Can you recast the listing lines as a JSON list of strings, one string per line with blank lines left out, starting at the line containing "778x315 pixels." and ending at the line containing "click(55, 772)"?
+++++
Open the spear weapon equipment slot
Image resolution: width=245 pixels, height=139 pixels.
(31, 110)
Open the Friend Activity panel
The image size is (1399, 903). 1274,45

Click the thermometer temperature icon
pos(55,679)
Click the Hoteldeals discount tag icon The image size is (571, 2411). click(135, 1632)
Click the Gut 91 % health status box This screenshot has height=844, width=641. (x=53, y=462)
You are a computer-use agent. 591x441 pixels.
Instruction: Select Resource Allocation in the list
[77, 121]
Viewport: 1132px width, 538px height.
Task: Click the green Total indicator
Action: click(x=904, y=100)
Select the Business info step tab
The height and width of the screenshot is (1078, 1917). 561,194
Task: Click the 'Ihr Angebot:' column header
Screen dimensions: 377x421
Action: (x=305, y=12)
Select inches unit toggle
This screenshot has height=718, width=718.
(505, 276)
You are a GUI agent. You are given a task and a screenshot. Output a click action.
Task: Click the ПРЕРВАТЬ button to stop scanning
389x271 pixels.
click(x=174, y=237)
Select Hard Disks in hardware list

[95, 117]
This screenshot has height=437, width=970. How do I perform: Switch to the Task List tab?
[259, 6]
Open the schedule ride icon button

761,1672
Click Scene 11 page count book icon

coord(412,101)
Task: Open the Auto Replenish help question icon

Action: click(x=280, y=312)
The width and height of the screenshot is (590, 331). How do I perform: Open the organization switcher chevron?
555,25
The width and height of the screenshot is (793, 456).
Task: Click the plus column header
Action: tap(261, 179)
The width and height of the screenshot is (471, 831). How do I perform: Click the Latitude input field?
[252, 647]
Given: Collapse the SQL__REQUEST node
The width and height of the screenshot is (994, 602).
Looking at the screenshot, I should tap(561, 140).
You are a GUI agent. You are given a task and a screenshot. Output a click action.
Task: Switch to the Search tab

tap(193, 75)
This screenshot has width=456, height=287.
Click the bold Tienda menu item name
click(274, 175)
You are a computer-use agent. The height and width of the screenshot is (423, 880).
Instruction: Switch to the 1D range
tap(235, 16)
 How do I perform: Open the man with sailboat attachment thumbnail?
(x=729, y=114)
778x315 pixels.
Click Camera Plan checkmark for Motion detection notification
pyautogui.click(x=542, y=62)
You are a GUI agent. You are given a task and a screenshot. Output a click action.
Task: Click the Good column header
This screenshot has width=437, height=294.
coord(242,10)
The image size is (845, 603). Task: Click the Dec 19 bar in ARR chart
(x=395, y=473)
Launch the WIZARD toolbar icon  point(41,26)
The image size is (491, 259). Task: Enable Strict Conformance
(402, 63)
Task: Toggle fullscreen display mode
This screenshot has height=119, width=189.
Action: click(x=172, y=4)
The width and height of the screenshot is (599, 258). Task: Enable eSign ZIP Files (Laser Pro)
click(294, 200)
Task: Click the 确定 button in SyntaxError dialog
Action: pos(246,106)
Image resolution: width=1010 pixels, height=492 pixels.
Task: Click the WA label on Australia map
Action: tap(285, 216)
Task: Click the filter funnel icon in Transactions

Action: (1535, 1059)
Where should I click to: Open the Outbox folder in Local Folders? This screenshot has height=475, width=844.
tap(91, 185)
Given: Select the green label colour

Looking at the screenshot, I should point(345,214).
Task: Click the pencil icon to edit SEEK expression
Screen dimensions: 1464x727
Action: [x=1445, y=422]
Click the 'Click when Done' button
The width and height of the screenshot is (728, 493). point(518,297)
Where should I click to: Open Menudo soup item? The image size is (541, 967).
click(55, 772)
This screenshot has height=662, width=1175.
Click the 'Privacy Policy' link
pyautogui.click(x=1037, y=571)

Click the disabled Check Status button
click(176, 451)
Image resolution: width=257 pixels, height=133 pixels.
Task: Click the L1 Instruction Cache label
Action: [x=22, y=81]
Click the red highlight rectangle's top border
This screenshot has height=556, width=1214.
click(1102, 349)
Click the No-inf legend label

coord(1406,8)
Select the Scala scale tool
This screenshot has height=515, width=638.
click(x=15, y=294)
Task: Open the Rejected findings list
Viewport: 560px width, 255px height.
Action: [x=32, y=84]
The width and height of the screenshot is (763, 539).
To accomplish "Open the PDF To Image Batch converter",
+++++
▶ [SOLVED PROBLEM]:
[
  "778x315 pixels.",
  "Click Camera Plan checkmark for Motion detection notification",
  "pyautogui.click(x=542, y=62)",
  "You are a GUI agent. You are given a task and a screenshot. Output a click action.",
  "Task: Click the Good column header",
  "This screenshot has width=437, height=294.",
  "coord(242,10)",
  "The image size is (845, 603). Task: Click the Dec 19 bar in ARR chart",
  "(x=395, y=473)",
  "Launch the WIZARD toolbar icon  point(41,26)",
  "The image size is (491, 259). Task: Enable Strict Conformance",
  "(402, 63)",
  "Task: Toggle fullscreen display mode",
  "This screenshot has height=119, width=189.",
  "Action: click(x=172, y=4)",
  "The width and height of the screenshot is (599, 258). Task: Enable eSign ZIP Files (Laser Pro)",
  "click(294, 200)",
  "Task: Click the 确定 button in SyntaxError dialog",
  "Action: pos(246,106)",
  "Image resolution: width=1010 pixels, height=492 pixels.",
  "Task: Click the WA label on Australia map",
  "Action: tap(285, 216)",
  "Task: Click the filter funnel icon in Transactions",
  "Action: (1535, 1059)",
  "Where should I click to: Open the Outbox folder in Local Folders? This screenshot has height=475, width=844.",
  "tap(91, 185)",
  "Given: Select the green label colour",
  "Looking at the screenshot, I should point(345,214).",
  "Task: Click the pencil icon to edit SEEK expression",
  "Screen dimensions: 1464x727",
  "Action: [x=1445, y=422]",
  "Click the 'Click when Done' button",
  "The width and height of the screenshot is (728, 493). point(518,297)",
  "Where should I click to: Open Menudo soup item? The image size is (541, 967).",
  "click(55, 772)"
]